Compute cos(5°) to 5 decimal places with Maclaurin's Series I'm working on a problem:
Compute cos(5°) to 5 decimal places with Maclaurin's Series
I know that that function cos(x) has a Mclaurin representation of:
$ \sum_{n=0}^\infty \frac{(-1)^n (x)^{2n}}{(2n)!} $
The only part I am unsure of is how to find out many terms n to choose.
I'm not sure if I am supposed to use the alternating series estimation or taylor series estimation or what.
 A: As you've stated
$$
\cos(x) = \sum_{n=0}^\infty \frac{(-1)^n (x)^{2n}}{(2n)!}
$$
If you want to express this as an order $N$ polynomial plus a remainder, you split the summation as follows:
$$
\cos(x) = \sum_{n=0}^N \frac{(-1)^n (x)^{2n}}{(2n)!} + \sum_{n=N+1}^\infty \frac{(-1)^n (x)^{2n}}{(2n)!}
$$
$$
 = \sum_{n=0}^N \frac{(-1)^n (x)^{2n}}{(2n)!} + R_N(x)
$$
If the remainder is convergent, then it is bounded by it's first term because it is an alternating series. For an alternating series to be convergent, it is sufficient for the magnitude of the sequence of terms to approach zero, which our remainder clearly does for any finite value of $x$ (the factorial grows like $n^n$, which is faster than any exponential growth $x^n$ for a fixed $x$). So the alternating series bound applies:
$$
|R_N(x)|\leq \frac{x^{2(N+1)}}{(2(N+1))!}
$$
So for your $x=5^\circ$ (make sure you convert to radians before you use it) and precision of five decimal places (say you want $|R_N|\leq10^{-6}$), you can solve for $N$ that gives you that.  That's how you pick how many terms to keep.
Edit
In general it is hard to "invert" a factorial, so perhaps I was a bit misleading about "solving" that equation for $N$.  You can however guess and check values until you get to the threshold you picked.

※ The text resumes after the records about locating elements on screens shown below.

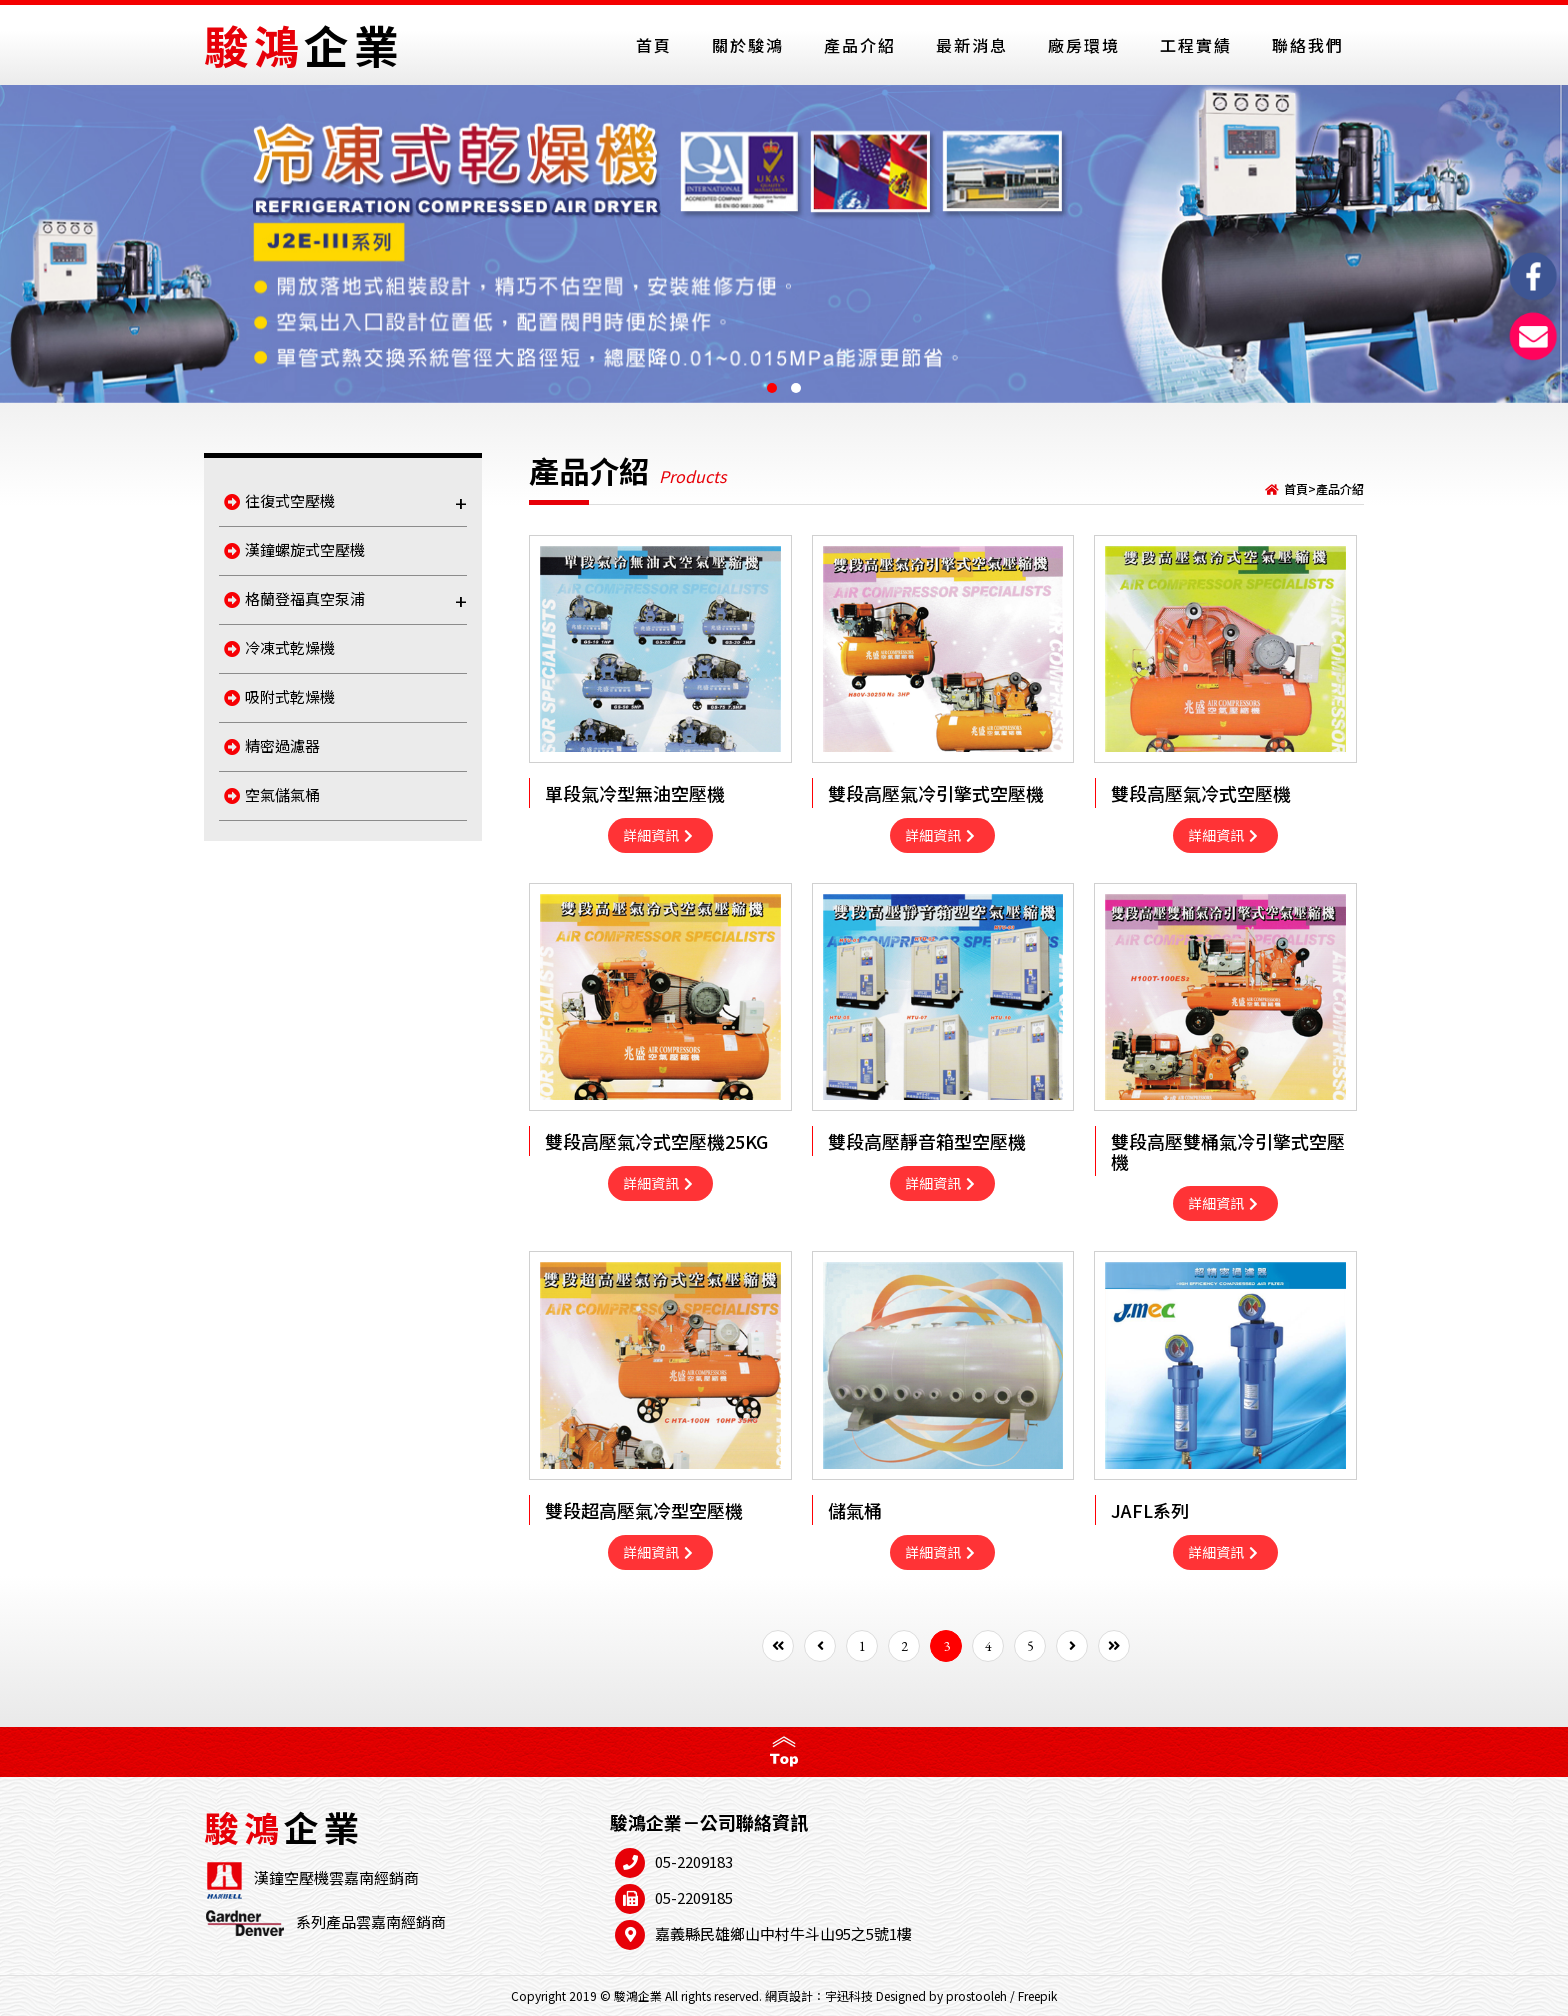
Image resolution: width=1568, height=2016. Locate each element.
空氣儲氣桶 (272, 794)
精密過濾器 (272, 745)
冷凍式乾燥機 (279, 647)
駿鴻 (304, 44)
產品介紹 (1340, 488)
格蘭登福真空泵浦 (345, 600)
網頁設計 (789, 1995)
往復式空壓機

A: Use the alternating series estimate. When it is available it is often (i) a lot easier to use and (ii) sharper than the estimate based on the Lagrange form of the remainder. 
When you use the alternating series estimate, you will find that the $\frac{x^4}{4!}$ term is very very small. Cutting off after the $\frac{x^2}{2!}$ term gets you much more accuracy than you need. 
A: You can simply choose enough terms until the 5th decimal place does not change anymore.  Since the terms of this sum get smaller in magnitude as n approaches infinity, once the absolute value of the nth term is less than $10^{-5}$, the fifth decimal place should not change in the subsequent terms.